Now it is on ideas such as these that we are attempting to found our new volunteer force. I can imagine the attitude which Sinn Féin would have taken to men who were confined in Arbour Hill or Kilmainham or in any other British prison if they had accepted the suggestion to change their coat and renege for liberty and better food. I admit it is difficult to follow the mental processes which change the attitude of mind of a man like Casement. I do not question for a second that at the moment he had a genuine desire to strike a blow for Ireland.

I think the Senator should let the dead alone.

I am afraid that the Minister himself raised it.

Cathaoirleach

I think, Senator, we might cease discussing it now.

I have only a few words to say in criticism of the methods which were adopted. I come back now to my first point and I stress it. It is, that if national institutions are to be formed and based on false ideals, well then there is very little hope of their ultimate success.

As the Minister told us nothing in his opening statement, would it be in order if he were to intervene now—not to close the debate —but so that we might hear his attitude to the many important questions that were raised?

Cathaoirleach

As the Minister has already made his opening statement, I can only allow him to close the debate when he rises to speak.

I would like to make it perfectly clear to Senators, as I have attempted to do on one or two previous occasions, that I am against all soldiering. I am a pacifist pure and simple. I thoroughly disapprove of all armies. I agree with a statement the President made some years ago that the strength of the Army here could be reduced. I should have thought that every patriotic person would be glad to see it gradually reduced. I think nobody really could object to the attitude the President took up in 1931 on this question, but instead of acting on the statement that he then made we now find he is adding to the number of the soldiers in the country. In my opinion, one of the things that we have to suffer from here is the delusion that the highest form of existence in this world is soldiering. The Irish have been flattering themselves that they are born soldiers. Well I will leave it at that, but I would not train them as soldiers. Senators know what we are doing now. We are giving these young men a trade for which we have no use in Ireland, at least I hope so. We may have, but I would sincerely regret it and I am perfectly satisfied that everyone in this House would regret it. Since we are giving them a trade for which they will have no use, what are we going to do with them? Make wild geese of them. Do Senators think that is a desirable thing from the Irish national point of view? I certainly do not.

I think that one of the most patriotic things that all sides in this country could strive for is to lessen that anxiety for military glory that seems to obsess large numbers of our youth. There is no prospect that we will have to fight anyone but ourselves, and, unfortunately, we are quick enough to do that. From the psychological point of view, I think this measure is one that is very likely to be injurious to the youth of Ireland, because the effect of it will be to impress on their minds the honour and the glory of a military life, forgetting altogether the hardships of that life, and that in many countries where military service is taken the soldier's pay is very poor indeed. If we examine the records of our own countrymen, of the wild geese from this country, we will realise how objectionable it is to try and hold up before youngsters the glory of a military life.

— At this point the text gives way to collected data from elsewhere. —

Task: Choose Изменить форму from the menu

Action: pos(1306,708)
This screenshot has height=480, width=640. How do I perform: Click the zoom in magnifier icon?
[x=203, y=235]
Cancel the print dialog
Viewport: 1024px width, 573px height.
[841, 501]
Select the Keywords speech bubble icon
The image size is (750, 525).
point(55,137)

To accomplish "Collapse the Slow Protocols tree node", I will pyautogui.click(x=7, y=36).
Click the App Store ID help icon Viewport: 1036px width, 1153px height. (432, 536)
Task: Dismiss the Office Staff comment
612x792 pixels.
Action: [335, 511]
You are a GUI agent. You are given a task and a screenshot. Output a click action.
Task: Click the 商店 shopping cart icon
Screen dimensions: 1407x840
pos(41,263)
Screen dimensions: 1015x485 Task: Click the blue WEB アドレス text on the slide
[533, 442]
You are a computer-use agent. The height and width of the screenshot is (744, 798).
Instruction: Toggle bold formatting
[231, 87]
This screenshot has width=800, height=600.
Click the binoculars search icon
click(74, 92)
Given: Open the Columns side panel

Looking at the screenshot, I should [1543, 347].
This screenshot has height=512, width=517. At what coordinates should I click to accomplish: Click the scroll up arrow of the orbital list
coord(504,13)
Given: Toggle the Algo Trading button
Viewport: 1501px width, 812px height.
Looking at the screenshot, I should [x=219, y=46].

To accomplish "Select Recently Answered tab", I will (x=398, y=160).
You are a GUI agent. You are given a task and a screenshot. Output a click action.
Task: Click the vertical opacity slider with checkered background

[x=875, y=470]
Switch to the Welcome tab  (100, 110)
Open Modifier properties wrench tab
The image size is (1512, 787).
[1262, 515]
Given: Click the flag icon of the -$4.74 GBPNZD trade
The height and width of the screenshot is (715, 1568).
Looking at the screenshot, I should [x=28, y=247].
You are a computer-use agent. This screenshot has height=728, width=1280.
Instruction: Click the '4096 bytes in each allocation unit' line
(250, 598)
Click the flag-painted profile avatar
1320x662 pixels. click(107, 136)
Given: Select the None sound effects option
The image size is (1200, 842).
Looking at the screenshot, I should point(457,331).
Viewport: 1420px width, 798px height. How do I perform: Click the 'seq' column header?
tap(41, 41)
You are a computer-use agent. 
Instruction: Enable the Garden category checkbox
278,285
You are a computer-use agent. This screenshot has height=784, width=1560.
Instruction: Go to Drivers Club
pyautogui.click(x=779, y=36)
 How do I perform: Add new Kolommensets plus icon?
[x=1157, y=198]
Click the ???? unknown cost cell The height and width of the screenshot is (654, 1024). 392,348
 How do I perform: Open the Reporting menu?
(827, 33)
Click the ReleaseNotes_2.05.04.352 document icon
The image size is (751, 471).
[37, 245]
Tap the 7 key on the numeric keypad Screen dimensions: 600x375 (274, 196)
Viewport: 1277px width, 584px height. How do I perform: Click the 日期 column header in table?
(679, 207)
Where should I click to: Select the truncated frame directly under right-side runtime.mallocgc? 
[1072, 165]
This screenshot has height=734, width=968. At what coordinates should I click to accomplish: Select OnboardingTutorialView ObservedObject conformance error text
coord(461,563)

I would not like to agree with either of the two Senators who have spoken before me. I think that we must have an adequate defence force in this country. Nobody can say what the future will bring, and nobody can say that there is any country that will not be called upon to defend itself. I do not think that it is a really convincing argument to point out that a small country cannot have an army that will stand up to the army of a big country. If a country is small, and if its resources are meagre, then the treasures from the material point of view, at any rate, that the army is called upon to defend are relatively small. What it is possible to have is a defence force proportionate to the material things that have to be defended, and generally, I think, if there is going to be an attack on a country from any angle it is going to have some sort of a material basis. Therefore, I personally should not see any objection to the formation of a volunteer force here.

As I have said, nobody can foresee what the future may bring. I would be glad to see a volunteer force here if it were to be a national force and were to be a non-political force. Why I feel that we cannot let this Bill pass without question is because of my own uncertainty—I might put it stronger than that—about the volunteer force that is being formed. This Bill, I think, must be passed by the Seanad. The Army Act, under which Army discipline is maintained, and under which the Army operates, expires at the end of this month, I think. The Bill is introduced at a point which leaves us very little time for the framing of amendments. Year by year this Bill is passed without amendment, and I do not suppose that any question of amendment would arise until the Minister was able to introduce a permanent measure if it had not been for the steps that have recently been taken. I think these steps, at any rate, give us ground for considering the introduction of restrictive amendments to this Bill.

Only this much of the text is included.